Task data =
------------------------------------------------------------------------

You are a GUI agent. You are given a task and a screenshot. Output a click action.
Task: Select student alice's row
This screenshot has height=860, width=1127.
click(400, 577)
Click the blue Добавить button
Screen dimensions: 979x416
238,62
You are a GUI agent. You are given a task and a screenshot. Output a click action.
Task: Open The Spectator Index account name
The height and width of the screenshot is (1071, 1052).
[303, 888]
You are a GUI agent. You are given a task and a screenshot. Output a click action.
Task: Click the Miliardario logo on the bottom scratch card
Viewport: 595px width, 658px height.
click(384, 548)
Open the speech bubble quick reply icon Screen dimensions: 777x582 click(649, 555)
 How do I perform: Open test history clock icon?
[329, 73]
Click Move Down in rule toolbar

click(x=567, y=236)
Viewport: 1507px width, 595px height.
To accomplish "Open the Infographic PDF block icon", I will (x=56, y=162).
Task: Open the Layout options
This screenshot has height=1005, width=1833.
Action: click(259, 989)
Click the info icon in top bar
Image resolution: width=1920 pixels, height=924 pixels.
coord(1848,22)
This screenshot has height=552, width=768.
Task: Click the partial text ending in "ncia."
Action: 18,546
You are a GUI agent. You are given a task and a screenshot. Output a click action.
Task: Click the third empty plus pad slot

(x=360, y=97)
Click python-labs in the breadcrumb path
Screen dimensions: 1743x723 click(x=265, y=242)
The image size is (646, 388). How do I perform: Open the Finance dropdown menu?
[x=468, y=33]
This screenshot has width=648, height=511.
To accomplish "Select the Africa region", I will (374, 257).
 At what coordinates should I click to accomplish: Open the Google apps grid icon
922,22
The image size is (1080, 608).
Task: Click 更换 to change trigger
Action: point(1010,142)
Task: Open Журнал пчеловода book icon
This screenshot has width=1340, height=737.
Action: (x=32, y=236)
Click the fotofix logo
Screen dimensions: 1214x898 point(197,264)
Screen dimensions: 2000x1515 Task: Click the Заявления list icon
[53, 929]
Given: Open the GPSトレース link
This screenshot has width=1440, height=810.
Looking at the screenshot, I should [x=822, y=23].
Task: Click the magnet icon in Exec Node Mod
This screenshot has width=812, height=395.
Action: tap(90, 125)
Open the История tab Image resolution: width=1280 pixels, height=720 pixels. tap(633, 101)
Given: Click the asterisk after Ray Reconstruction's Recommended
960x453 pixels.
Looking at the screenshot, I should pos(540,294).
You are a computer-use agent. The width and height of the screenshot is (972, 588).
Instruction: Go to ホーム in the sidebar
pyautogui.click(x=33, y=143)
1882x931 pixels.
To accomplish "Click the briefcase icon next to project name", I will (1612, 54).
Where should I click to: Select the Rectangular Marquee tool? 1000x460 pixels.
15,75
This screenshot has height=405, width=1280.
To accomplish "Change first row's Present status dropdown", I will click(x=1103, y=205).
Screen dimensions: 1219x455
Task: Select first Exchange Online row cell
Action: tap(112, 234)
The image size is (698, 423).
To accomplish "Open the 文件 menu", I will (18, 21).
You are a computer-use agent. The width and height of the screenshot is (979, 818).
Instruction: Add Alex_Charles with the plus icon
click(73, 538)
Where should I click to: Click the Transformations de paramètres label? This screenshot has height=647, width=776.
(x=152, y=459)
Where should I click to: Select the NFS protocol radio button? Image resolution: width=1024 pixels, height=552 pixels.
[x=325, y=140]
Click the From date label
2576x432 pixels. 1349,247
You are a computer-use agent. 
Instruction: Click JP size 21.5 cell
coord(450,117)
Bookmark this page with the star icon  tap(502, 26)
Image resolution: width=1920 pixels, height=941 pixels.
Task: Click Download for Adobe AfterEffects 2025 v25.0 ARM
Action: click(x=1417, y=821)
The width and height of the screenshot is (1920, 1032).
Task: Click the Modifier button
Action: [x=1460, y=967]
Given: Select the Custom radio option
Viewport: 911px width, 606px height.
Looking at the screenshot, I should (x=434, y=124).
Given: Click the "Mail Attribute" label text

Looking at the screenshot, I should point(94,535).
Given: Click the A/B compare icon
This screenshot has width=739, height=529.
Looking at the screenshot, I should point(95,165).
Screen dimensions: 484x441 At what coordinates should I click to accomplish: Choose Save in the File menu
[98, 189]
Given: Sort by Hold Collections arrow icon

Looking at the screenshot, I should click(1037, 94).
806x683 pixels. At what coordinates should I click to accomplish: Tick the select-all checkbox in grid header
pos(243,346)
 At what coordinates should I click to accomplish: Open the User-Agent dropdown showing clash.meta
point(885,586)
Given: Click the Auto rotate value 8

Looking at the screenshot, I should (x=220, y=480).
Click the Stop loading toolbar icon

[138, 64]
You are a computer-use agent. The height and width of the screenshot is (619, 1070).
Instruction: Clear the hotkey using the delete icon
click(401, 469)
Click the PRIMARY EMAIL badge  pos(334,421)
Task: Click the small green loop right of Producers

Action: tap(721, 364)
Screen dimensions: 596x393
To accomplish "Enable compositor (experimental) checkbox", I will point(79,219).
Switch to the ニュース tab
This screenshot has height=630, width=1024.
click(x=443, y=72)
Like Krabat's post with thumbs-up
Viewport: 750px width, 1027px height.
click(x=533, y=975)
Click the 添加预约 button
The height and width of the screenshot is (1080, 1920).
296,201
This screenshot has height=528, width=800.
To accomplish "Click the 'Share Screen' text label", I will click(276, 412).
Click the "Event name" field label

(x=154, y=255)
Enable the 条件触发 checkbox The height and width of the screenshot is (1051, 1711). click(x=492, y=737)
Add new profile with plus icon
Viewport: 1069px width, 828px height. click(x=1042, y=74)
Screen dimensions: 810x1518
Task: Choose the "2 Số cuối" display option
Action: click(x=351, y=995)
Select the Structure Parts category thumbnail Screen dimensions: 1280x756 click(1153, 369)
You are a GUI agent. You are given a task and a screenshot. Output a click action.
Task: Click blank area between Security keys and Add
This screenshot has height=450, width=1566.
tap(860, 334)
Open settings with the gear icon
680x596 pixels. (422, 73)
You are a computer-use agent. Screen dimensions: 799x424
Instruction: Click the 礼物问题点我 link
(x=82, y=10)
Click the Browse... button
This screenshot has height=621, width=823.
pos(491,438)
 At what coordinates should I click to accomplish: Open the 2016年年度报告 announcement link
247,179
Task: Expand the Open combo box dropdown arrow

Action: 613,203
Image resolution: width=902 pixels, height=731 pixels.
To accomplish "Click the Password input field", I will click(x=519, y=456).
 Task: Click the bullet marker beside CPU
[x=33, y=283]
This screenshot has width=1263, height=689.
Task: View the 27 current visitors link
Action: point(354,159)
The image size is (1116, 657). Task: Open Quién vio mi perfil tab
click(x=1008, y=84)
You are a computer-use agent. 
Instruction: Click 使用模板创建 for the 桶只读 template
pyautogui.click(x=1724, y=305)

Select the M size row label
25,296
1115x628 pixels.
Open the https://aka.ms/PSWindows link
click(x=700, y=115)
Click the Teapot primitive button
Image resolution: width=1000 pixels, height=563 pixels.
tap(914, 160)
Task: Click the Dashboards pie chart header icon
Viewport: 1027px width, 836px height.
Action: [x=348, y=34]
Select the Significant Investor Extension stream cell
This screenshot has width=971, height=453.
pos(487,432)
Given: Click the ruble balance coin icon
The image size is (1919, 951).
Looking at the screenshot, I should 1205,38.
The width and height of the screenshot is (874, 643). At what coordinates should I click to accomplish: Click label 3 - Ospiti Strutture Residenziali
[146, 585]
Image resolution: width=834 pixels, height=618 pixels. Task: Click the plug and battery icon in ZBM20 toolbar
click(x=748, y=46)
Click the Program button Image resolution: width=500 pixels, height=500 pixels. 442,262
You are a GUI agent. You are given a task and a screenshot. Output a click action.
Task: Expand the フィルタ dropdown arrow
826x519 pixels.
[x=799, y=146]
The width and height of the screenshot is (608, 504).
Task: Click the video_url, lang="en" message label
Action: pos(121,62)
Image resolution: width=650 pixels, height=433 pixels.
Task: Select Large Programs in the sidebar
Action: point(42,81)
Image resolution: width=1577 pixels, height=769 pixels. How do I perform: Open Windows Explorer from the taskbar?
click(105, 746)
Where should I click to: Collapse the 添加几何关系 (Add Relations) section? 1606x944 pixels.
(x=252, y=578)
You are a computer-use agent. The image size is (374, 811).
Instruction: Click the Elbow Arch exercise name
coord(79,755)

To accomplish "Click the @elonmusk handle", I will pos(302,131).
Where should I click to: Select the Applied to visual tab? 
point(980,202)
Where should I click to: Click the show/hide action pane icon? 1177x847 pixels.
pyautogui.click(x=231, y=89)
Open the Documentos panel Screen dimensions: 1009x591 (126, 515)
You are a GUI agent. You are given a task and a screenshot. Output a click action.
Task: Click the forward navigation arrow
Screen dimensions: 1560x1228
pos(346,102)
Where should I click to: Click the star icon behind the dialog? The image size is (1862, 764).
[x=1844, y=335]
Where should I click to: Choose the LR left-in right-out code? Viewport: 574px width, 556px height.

------------------------------------------------------------------------

Goal of the exercise = The lines above from the one with "Add new profile with plus icon" through the one with "You are a computer-use agent. Screen" are to be duplicated exactly, ends included, with nothing added.

Result of this exercise =
Add new profile with plus icon
Viewport: 1069px width, 828px height. click(x=1042, y=74)
Screen dimensions: 810x1518
Task: Choose the "2 Số cuối" display option
Action: click(x=351, y=995)
Select the Structure Parts category thumbnail Screen dimensions: 1280x756 click(1153, 369)
You are a GUI agent. You are given a task and a screenshot. Output a click action.
Task: Click blank area between Security keys and Add
This screenshot has height=450, width=1566.
tap(860, 334)
Open settings with the gear icon
680x596 pixels. (422, 73)
You are a computer-use agent. Screen dimensions: 799x424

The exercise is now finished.